◆ WORK REQUIRED
Restate every entry word for word.

◆ DATA SECTION
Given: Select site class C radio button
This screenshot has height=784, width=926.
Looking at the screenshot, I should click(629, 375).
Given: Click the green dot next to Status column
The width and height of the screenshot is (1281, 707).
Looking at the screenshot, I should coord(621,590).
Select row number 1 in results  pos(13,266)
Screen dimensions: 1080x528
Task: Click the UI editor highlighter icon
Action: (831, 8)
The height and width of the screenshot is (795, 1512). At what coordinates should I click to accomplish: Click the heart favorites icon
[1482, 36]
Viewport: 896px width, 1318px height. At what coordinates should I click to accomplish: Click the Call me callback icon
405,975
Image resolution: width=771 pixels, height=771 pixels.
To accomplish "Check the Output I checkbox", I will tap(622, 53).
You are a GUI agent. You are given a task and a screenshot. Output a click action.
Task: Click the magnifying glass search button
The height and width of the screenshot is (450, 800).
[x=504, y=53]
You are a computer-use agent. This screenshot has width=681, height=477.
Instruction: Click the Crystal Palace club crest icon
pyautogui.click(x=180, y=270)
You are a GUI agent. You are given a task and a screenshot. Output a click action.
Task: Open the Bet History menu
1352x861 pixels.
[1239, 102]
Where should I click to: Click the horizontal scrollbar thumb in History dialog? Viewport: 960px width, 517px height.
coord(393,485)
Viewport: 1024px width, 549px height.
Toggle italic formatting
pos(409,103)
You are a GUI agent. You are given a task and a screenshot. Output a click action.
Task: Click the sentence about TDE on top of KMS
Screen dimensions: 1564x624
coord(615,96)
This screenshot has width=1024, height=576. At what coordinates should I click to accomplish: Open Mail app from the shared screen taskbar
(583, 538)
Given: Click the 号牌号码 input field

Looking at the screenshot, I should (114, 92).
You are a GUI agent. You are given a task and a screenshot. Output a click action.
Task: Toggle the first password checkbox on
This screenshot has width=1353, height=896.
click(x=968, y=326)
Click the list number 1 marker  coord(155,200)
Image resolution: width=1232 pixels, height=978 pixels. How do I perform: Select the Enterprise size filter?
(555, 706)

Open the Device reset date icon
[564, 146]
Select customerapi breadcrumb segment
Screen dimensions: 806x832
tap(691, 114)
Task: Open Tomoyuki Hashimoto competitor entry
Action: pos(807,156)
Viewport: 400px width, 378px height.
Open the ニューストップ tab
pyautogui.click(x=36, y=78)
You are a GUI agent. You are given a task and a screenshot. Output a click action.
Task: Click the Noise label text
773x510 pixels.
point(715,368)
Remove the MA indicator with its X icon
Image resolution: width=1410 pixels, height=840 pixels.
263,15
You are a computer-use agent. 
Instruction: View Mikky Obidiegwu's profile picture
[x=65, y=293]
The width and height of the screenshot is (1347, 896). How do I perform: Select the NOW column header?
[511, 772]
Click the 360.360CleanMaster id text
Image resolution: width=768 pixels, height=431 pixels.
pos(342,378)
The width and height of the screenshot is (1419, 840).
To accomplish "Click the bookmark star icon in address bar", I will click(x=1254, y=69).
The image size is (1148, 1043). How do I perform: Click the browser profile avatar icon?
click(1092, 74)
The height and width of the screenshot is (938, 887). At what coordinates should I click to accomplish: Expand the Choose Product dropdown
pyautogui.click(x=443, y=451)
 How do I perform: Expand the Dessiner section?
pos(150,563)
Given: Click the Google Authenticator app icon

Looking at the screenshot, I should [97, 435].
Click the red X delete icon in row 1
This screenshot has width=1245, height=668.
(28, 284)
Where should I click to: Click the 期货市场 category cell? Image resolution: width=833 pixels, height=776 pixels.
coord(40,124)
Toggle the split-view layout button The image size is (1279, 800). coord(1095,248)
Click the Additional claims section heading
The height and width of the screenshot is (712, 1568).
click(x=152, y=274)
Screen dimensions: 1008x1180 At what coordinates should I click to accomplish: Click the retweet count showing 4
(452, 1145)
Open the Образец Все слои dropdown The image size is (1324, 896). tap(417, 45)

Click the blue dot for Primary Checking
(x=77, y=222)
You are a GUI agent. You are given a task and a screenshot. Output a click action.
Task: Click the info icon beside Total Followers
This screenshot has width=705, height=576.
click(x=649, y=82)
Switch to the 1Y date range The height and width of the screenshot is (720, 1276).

◆ RESPONSE BELOW
Given: Select site class C radio button
This screenshot has height=784, width=926.
Looking at the screenshot, I should click(629, 375).
Given: Click the green dot next to Status column
The width and height of the screenshot is (1281, 707).
Looking at the screenshot, I should coord(621,590).
Select row number 1 in results  pos(13,266)
Screen dimensions: 1080x528
Task: Click the UI editor highlighter icon
Action: (831, 8)
The height and width of the screenshot is (795, 1512). At what coordinates should I click to accomplish: Click the heart favorites icon
[1482, 36]
Viewport: 896px width, 1318px height. At what coordinates should I click to accomplish: Click the Call me callback icon
405,975
Image resolution: width=771 pixels, height=771 pixels.
To accomplish "Check the Output I checkbox", I will tap(622, 53).
You are a GUI agent. You are given a task and a screenshot. Output a click action.
Task: Click the magnifying glass search button
The height and width of the screenshot is (450, 800).
[x=504, y=53]
You are a computer-use agent. This screenshot has width=681, height=477.
Instruction: Click the Crystal Palace club crest icon
pyautogui.click(x=180, y=270)
You are a GUI agent. You are given a task and a screenshot. Output a click action.
Task: Open the Bet History menu
1352x861 pixels.
[1239, 102]
Where should I click to: Click the horizontal scrollbar thumb in History dialog? Viewport: 960px width, 517px height.
coord(393,485)
Viewport: 1024px width, 549px height.
Toggle italic formatting
pos(409,103)
You are a GUI agent. You are given a task and a screenshot. Output a click action.
Task: Click the sentence about TDE on top of KMS
Screen dimensions: 1564x624
coord(615,96)
This screenshot has width=1024, height=576. At what coordinates should I click to accomplish: Open Mail app from the shared screen taskbar
(583, 538)
Given: Click the 号牌号码 input field

Looking at the screenshot, I should (114, 92).
You are a GUI agent. You are given a task and a screenshot. Output a click action.
Task: Toggle the first password checkbox on
This screenshot has width=1353, height=896.
click(x=968, y=326)
Click the list number 1 marker  coord(155,200)
Image resolution: width=1232 pixels, height=978 pixels. How do I perform: Select the Enterprise size filter?
(555, 706)

Open the Device reset date icon
[564, 146]
Select customerapi breadcrumb segment
Screen dimensions: 806x832
tap(691, 114)
Task: Open Tomoyuki Hashimoto competitor entry
Action: pos(807,156)
Viewport: 400px width, 378px height.
Open the ニューストップ tab
pyautogui.click(x=36, y=78)
You are a GUI agent. You are given a task and a screenshot. Output a click action.
Task: Click the Noise label text
773x510 pixels.
point(715,368)
Remove the MA indicator with its X icon
Image resolution: width=1410 pixels, height=840 pixels.
263,15
You are a computer-use agent. 
Instruction: View Mikky Obidiegwu's profile picture
[x=65, y=293]
The width and height of the screenshot is (1347, 896). How do I perform: Select the NOW column header?
[511, 772]
Click the 360.360CleanMaster id text
Image resolution: width=768 pixels, height=431 pixels.
pos(342,378)
The width and height of the screenshot is (1419, 840).
To accomplish "Click the bookmark star icon in address bar", I will click(x=1254, y=69).
The image size is (1148, 1043). How do I perform: Click the browser profile avatar icon?
click(1092, 74)
The height and width of the screenshot is (938, 887). At what coordinates should I click to accomplish: Expand the Choose Product dropdown
pyautogui.click(x=443, y=451)
 How do I perform: Expand the Dessiner section?
pos(150,563)
Given: Click the Google Authenticator app icon

Looking at the screenshot, I should [97, 435].
Click the red X delete icon in row 1
This screenshot has width=1245, height=668.
(28, 284)
Where should I click to: Click the 期货市场 category cell? Image resolution: width=833 pixels, height=776 pixels.
coord(40,124)
Toggle the split-view layout button The image size is (1279, 800). coord(1095,248)
Click the Additional claims section heading
The height and width of the screenshot is (712, 1568).
click(x=152, y=274)
Screen dimensions: 1008x1180 At what coordinates should I click to accomplish: Click the retweet count showing 4
(452, 1145)
Open the Образец Все слои dropdown The image size is (1324, 896). tap(417, 45)

Click the blue dot for Primary Checking
(x=77, y=222)
You are a GUI agent. You are given a task and a screenshot. Output a click action.
Task: Click the info icon beside Total Followers
This screenshot has width=705, height=576.
click(x=649, y=82)
Switch to the 1Y date range The height and width of the screenshot is (720, 1276).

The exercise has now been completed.